■ Task to complete ■
Arrange the material from the line containing "Where should I click to: Select the pie" down to the line containing "will click(x=357, y=46)." as a two-column CSV with the headers instruction and response. Give one row per instruction with its answer, and put each value in a single quoted field with line breaks replaced by spaces.

---------- Exercise materials

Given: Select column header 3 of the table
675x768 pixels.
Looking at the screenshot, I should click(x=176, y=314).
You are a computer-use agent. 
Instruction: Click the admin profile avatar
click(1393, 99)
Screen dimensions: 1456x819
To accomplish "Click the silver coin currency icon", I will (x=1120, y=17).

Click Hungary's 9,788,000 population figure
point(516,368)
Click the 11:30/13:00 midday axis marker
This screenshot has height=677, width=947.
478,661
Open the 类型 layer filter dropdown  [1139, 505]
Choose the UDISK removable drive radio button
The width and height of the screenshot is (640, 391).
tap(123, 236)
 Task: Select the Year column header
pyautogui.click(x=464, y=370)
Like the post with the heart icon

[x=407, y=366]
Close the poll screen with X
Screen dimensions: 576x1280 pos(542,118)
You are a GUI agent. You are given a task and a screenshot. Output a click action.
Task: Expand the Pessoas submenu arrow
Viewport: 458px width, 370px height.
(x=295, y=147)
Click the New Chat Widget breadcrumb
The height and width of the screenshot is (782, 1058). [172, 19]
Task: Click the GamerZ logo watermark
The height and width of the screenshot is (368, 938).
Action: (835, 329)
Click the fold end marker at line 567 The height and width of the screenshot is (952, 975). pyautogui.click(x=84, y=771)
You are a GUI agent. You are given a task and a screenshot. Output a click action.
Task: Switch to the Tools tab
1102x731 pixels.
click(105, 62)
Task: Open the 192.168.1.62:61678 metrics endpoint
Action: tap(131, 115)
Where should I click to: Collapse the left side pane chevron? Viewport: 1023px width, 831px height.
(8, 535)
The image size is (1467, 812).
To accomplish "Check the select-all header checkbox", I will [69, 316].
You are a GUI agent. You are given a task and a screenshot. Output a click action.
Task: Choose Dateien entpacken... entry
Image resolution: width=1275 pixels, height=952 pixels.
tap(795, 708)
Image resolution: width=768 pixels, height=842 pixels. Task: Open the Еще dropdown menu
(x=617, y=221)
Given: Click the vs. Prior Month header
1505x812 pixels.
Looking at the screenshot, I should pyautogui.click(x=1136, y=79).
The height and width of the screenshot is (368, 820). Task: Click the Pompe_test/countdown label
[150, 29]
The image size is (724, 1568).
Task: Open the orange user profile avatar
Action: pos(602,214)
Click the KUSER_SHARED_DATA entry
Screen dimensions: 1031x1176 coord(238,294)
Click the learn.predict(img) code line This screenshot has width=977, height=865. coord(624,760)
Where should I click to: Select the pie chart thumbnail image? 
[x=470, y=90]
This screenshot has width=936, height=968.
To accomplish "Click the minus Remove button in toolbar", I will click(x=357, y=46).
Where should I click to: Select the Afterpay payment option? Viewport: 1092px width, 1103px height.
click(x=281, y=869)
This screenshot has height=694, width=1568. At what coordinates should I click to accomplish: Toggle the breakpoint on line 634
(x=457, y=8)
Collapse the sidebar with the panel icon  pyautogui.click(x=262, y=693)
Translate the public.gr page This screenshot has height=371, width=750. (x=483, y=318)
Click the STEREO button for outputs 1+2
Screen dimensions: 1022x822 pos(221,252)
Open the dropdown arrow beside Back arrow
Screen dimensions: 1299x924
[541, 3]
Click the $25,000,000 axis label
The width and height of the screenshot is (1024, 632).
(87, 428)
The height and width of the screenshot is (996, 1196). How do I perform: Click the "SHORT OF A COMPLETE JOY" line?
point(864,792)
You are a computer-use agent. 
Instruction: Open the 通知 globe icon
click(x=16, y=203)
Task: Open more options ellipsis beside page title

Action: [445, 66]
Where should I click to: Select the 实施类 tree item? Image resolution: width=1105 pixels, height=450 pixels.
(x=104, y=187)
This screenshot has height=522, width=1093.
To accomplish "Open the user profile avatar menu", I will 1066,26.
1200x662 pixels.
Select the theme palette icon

--------------------

■ Output for this exercise ■
instruction,response
"Where should I click to: Select the pie chart thumbnail image?","[x=470, y=90]"
"This screenshot has width=936, height=968. To accomplish ""Click the minus Remove button in toolbar"",","I will click(x=357, y=46)."